Geometric characterizations of asymptotically hyperbolic Riemannian 3-manifolds by the existence of a suitable CMC-foliation
Christopher Nerz

TL;DR
This paper characterizes asymptotically hyperbolic 3-manifolds through the existence of specific CMC-foliations with geometric estimates, providing a new criterion for asymptotic hyperbolicity and applications to mass bounds.
Contribution
It establishes a reverse characterization of asymptotically hyperbolic manifolds via CMC-foliations with curvature and stability conditions, extending previous Euclidean results.
Findings
Characterization of asymptotically hyperbolic manifolds via CMC-foliations.
Method to replace hyperbolic ends with Euclidean ends.

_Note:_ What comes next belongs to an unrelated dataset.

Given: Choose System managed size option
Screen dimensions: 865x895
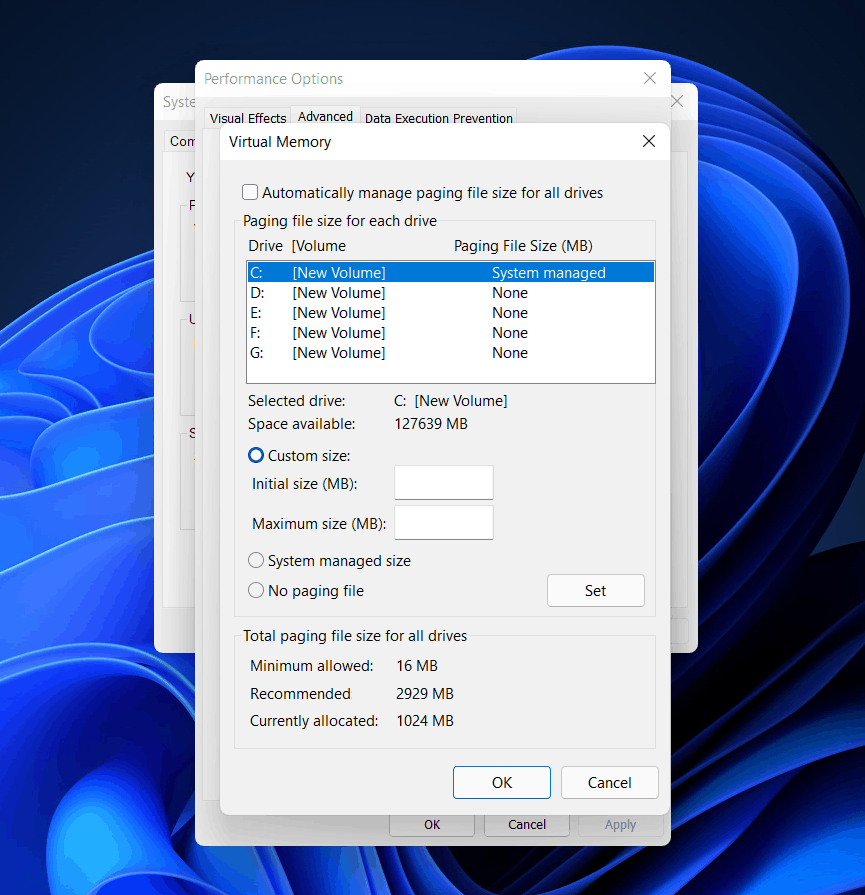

Bound on Hawking mass related to total mass, with equality in Schwarzschild-AdS case.
Abstract
In 1996, Huisken-Yau proved that every three-dimensional Riemannian manifold can be uniquely foliated near infinity by stable closed surfaces of constant mean curvature (CMC) if it is asymptotically equal to the (spatial) Schwarzschild solution. Using their method, Rigger proved the same theorem for Riemannian manifolds being asymptotically equal to the (spatial) (Schwarzschild-)Anti-de Sitter solution. This was generalized to asymptotically hyperbolic manifolds by Neves-Tian, Chodosh, and the author at a later stage. In this work, we prove the reverse implication as the author already did in the Euclidean setting, i.e. any three-dimensional Riemannian manifold is asymptotically hyperbolic if it (and only if) possesses a CMC-cover satisfying certain geometric curvature estimates, a uniqueness property, and each surface has controlled instability. As toy application of these geometric…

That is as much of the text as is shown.